Nursing Home System: I’m Broken and Can’t Get Up

A national task force from the American Association of Homes and Services for the Aging (AAHSA) recently released a report that the current survey and certification processes used to evaluate long-term care facilities nationwide is broken and beyond repair. The task force concluded in its final report, “Broken and Beyond Repair: Recommendations to Reform the Survey and Certification System,” that an independent, broad-based national panel of experts should be convened to re-examine the oversight process for nursing homes.

The report’s 31 recommendations address short-term and long-term solutions, including improved communication to surveyors and providers about new requirements and changes to the survey process, standardized job descriptions for surveyors, more efficient use of survey resources, and flexibility to adapt to culture change.

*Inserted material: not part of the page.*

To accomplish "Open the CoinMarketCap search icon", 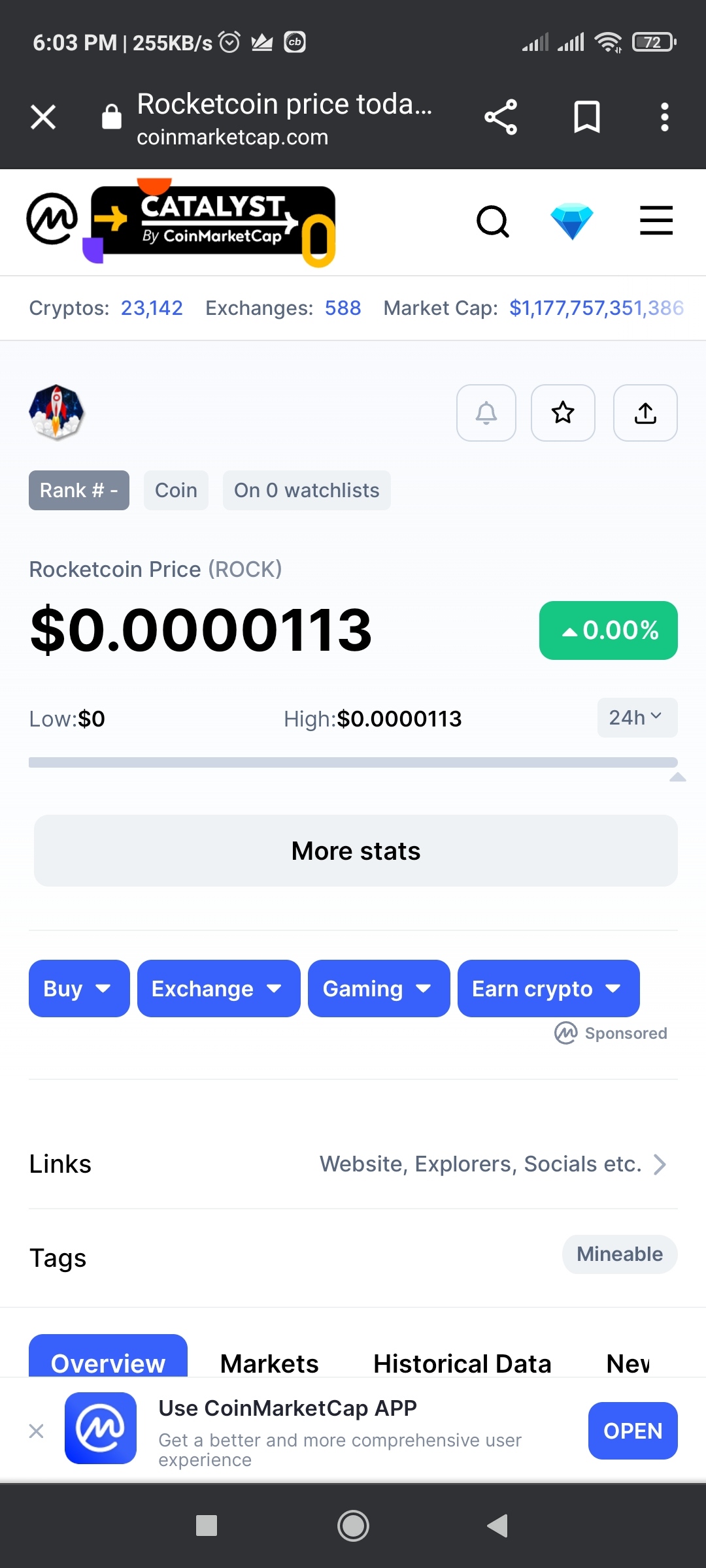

The task force’s overarching recommendation is that an independent commission, such as the Institute of Medicine, re-examine the survey and certification process to “create a common vision for how our nation should care for its frailest citizens and to recommend a new oversight model for ensuring that this vision becomes reality in every nursing home today.”

Regulation of state markets in nursing care is reminiscent of state vs. federal regulation of banks, savings and loans and credit unions with divisions amongst the state and federal levels. While reforming the entire system may not be reasonably possible, taking some of the suggestions might be a good place to start.